Шрифт:
Над ним бились день и ночь уже девять месяцев. Не давали спать по ночам: таскали на допросы. Морили голодом и холодом в карцере. Подсыпали какую-то пакость в баланду (бульон на воде). Били. Колотили. Изощрялись в издевательствах. Шантажировали. Подкупали. Улещали. Инсценировали расстрел. Слух о несгибаемости некоего Пескарева дошел постепенно до высшего начальства. Федор разрывал по швам все пришивавшиеся ему дела и не желал брать на себя даже самых пустяковых, по которым он получил бы свой червонец и поменял тюрьму на лагерь! О том, чтобы освободиться за недоказанностью обвинений, он и сам не помышлял. Понимал, что свободы ему не видать как своих ушей, но и на попятную идти не желал после того, что вынес за долгие месяцы тюремной тягомотины совет-ского следствия. Это было бы нелепо. Лучше уж смерть, решил Федор, и ждал ее со дня на день. Жалел, бывало, что сразу не раскололся, сэкономив силы, нервы и здоровье. Но и следователя своего он так ухайдакал, что тот три раза брал больничные с диагнозом "резкое переутомление". Следователь тоже ведь потерял время, не сумев с ходу согнуть Федора или забить его с подручными до смерти. Вот ими обоими и заинтересовалась Москва. Укокошить Федора по-тихому уже было невозможно. Несчастному, постаревшему лет на десять, по словам Федора, следователю пришлось вести следствие по классическому образцу - копать, копать и копать. Так докопались наконец до Козловского.
Приводят однажды Федора в кабинет к своему родному Балаеву. Балаев сидит за столом как именинник, чисто выбрит. Не подергивает левым веком, не ворочает, как бык, налитыми желчной кровью глазами. Не орет, не блажит. Не кидается пресс-папье и термосом с кофе. Приветливо улыбается Балаев. И тут почувствовал Федор, что ему хана. Так оно и было. Долго молчал Балаев. Чинил заново карандаши. Рвал старые протоколы. Сжег чьи-то показания. Положил перед собой стопку новеньких бланков протоколов допросов. Позвонил жене. Сказал, что придет рано. Просил позвать вечерком каких-то Персидьевых и зажарить телятинки. Упрямо настаивал на том, что пусть уксус в селедку каждый наливает сам себе и что картошку молодую лучше отварить, чем поджарить. Наконец, как бы мимоходом, спросил:
– В плену, Пескарев, когда-нибудь бывали?
– Нет.

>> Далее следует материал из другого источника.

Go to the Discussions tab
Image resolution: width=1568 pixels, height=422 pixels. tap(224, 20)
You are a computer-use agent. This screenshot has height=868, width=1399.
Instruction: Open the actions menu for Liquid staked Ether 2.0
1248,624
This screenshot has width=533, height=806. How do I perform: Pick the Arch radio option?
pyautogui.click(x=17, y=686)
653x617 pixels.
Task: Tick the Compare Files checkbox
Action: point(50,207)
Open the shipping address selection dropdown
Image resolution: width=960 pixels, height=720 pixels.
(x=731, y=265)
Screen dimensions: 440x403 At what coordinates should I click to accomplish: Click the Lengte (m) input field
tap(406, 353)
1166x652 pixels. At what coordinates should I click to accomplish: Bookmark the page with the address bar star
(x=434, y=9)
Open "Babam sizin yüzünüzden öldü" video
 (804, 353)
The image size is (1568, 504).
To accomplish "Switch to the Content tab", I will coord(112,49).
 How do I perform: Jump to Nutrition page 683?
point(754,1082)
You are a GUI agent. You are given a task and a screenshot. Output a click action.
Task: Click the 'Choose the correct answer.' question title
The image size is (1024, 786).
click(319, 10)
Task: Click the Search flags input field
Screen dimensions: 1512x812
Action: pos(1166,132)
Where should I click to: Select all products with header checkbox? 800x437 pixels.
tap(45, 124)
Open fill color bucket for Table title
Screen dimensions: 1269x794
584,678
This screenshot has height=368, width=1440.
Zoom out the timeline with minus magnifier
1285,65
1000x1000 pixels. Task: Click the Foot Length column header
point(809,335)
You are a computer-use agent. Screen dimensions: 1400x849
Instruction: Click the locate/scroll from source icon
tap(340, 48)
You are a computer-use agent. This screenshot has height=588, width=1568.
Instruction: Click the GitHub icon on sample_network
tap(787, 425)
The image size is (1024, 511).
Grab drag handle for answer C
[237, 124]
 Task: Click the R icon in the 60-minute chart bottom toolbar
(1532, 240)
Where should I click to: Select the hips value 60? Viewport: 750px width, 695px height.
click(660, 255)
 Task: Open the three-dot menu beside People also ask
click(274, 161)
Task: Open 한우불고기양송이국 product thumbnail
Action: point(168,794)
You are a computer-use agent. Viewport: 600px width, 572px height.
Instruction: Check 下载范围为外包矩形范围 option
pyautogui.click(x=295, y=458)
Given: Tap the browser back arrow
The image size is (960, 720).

Не бывал, - сказал Федор, и отлегло у него немного от сердца.
– Так, так, - говорит Балаев, берет трубку и просит привести "человека". Пока того откуда-то вели, он не обращал внимания на Федора, чем снова нагнал ему на душу тоски, - чистил ногти и наводил порядок в ящиках письменного стола.
Но вот открывается дверь, и в кабинет входит позорник Козловский, которого Федор в первый момент не узнал. Он был разжиревший, небритый, а местечковый гонор и нагловатое жлобство слетели с него в подвалах следственного изолятора в два счета. Побитый пес, лишившийся вдруг за гнусный нрав покровительства хозяина, сидел перед Федором.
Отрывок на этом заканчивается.